*** RECORD EXCERPTS ***

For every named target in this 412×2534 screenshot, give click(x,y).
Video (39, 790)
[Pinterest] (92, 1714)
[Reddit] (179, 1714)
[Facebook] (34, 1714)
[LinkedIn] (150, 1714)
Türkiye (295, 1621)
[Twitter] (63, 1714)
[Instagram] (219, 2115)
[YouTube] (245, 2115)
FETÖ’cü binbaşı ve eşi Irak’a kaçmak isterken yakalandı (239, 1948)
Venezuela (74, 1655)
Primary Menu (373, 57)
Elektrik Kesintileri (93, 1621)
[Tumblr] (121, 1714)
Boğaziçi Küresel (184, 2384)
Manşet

***
*** RECORD EXCERPTS ***

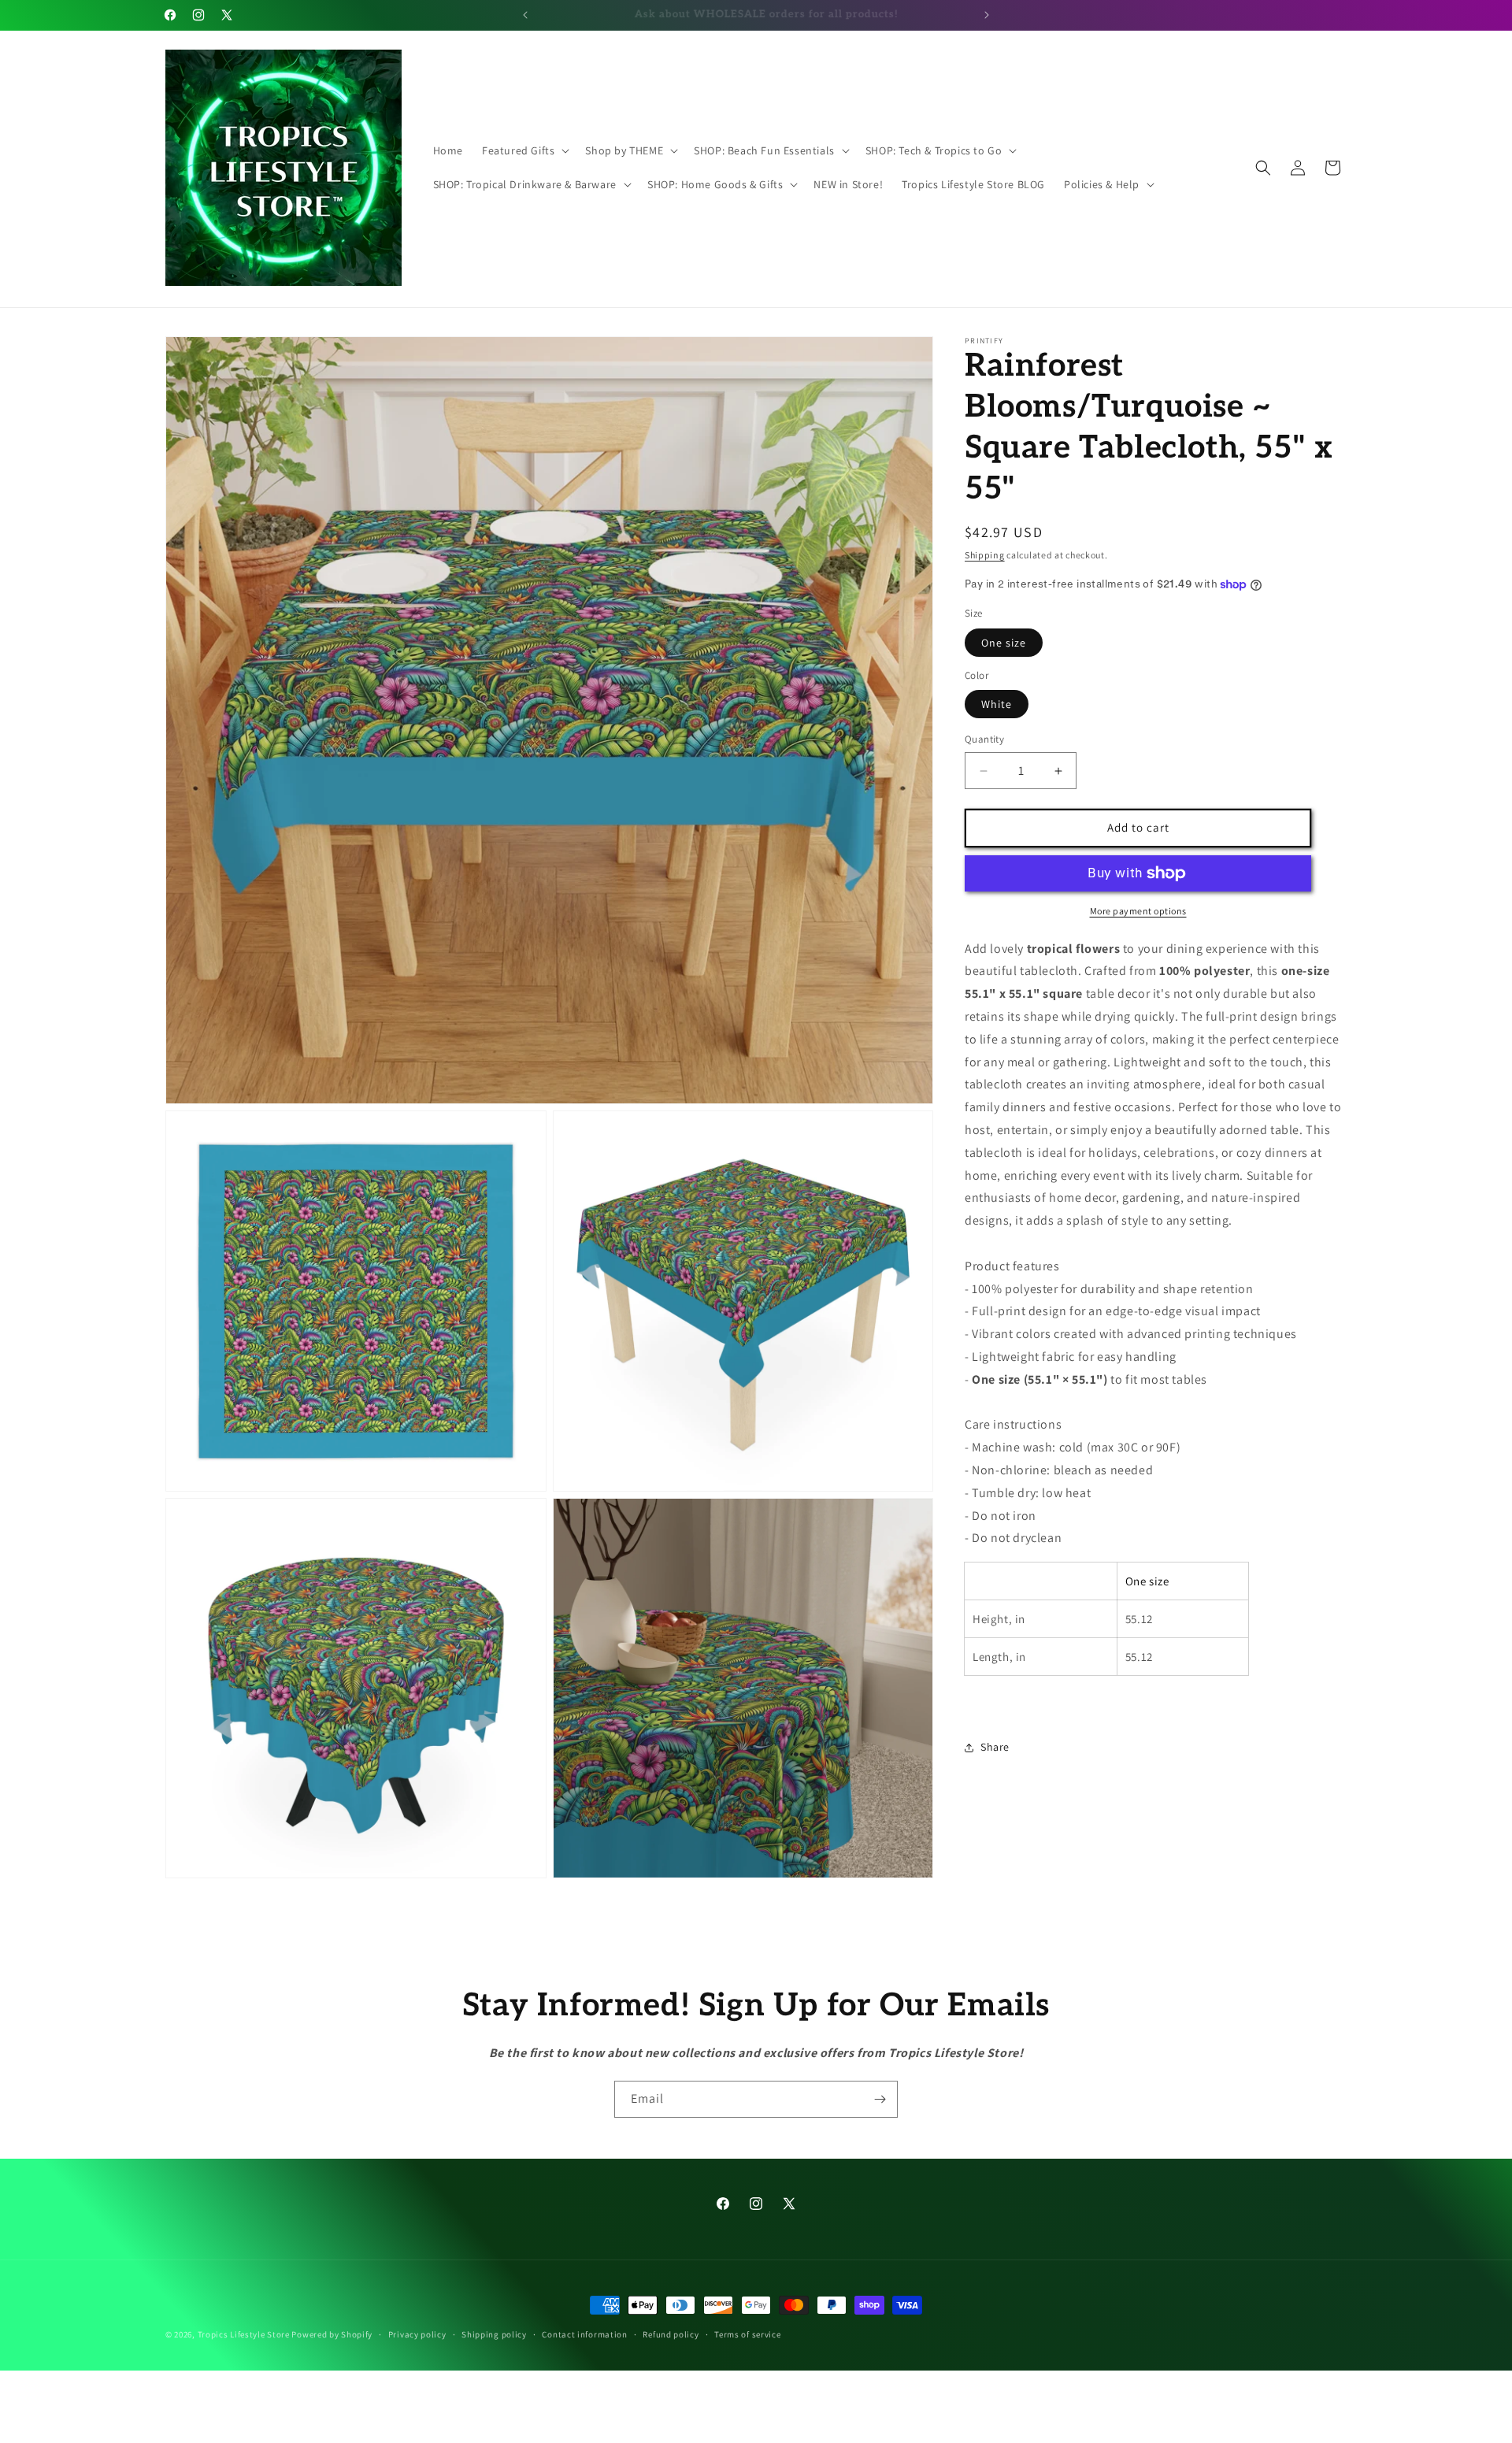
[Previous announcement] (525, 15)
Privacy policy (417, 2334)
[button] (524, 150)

***

> [EXERCISE GOAL] Write down exactly the span of lines above from the one containing "For every named" to the one containing "[YouTube] (245, 2115)", both ends included.

> [SOLUTION FOR THIS EXERCISE]
For every named target in this 412×2534 screenshot, give click(x,y).
Video (39, 790)
[Pinterest] (92, 1714)
[Reddit] (179, 1714)
[Facebook] (34, 1714)
[LinkedIn] (150, 1714)
Türkiye (295, 1621)
[Twitter] (63, 1714)
[Instagram] (219, 2115)
[YouTube] (245, 2115)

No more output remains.